Today, Mayr considers the Modern Synthesis to have been confirmed in the past 60 years by innumerable empirical findings, especially in the field of molecular genetics (like the discovery of deoxyribonucleic acid as the carrier of genetic information). Yet the history of Darwinism did not stop after the Modern Synthesis found a codification at the end of the 1940s.
An important tendency was that the evolutionary biologists came, compared with the Modern Synthesis, to an even more radical understanding of the foundation of the history of life on genetic processes, so that we can even diagnose a return to Weismann. This “Neo-Weismannism” uses formal models of evolutionary processes (via theoretical population genetics), and its genetic theory is based on the knowledge of the biochemistry of inheritance (via molecular genetics).

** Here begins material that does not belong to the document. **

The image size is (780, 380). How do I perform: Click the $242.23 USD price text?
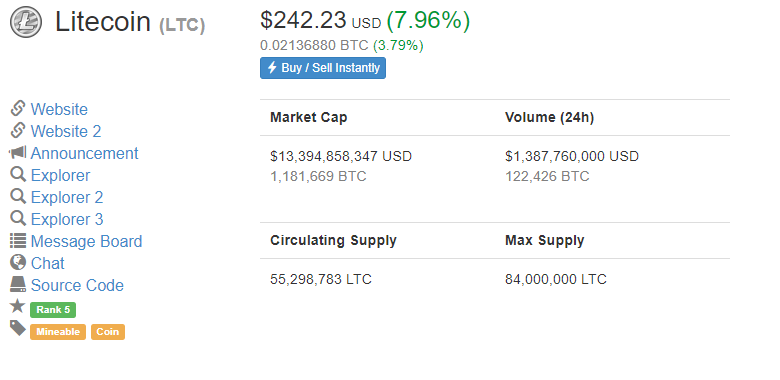click(x=320, y=21)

Three kinds of Neo-Darwinism arose successively in the history of biology and are still important for current debates on evolutionary theory. They show many important differences but have also some main features in common, such as their emphasis on natural selection and their theoretical base in genetics.
The bold outlook of today’s Darwinism should not suggest that the foundational problems of biology are all solved. Nowadays, it is clear that mechanisms other than selection are effective in evolution. One important example is, on the molecular level, genetic drift, that is, the spread of selectively neutral genetic information in the gene pool of populations. How these mechanisms played, and still play, together in the history of life is a heavily debated topic.
Perhaps Darwin’s theory of natural selection need not be supplemented only by other evolutionary mechanisms. Perhaps it must be integrated together with them into a new conceptual framework. Then, Darwin would remain biology’s Galilei, but some day he would be succeeded by its Newton.
References:
- Dobzhansky, T. (1937). Genetics and the origin of species. New York: Columbia University Press.
- Fisher, R. A. (1999). The genetical theory of natural selection (variorum ed.). Oxford, UK: Oxford University Press. (Originally published 1930)
- Gayon, J. (1998). Darwinism’s struggle for survival: Heredity and the hypothesis of natural selection. Cambridge, UK: Cambridge University Press.
- Huxley, J. S. (1942). Evolution: The modern synthesis. London: Allen and Unwin.
- Jepsen, G. L., Mayr, E., & Simpson, G. G. (Eds.). (1949). Genetics, paleontology, and evolution. Princeton, NJ: Princeton University Press.
- Mayr, E. (1942). Systematics and the origin of species. New York: Columbia University Press.
- Weismann, A. (1904). The evolution theory (2 vols.). London: Edward Arnold.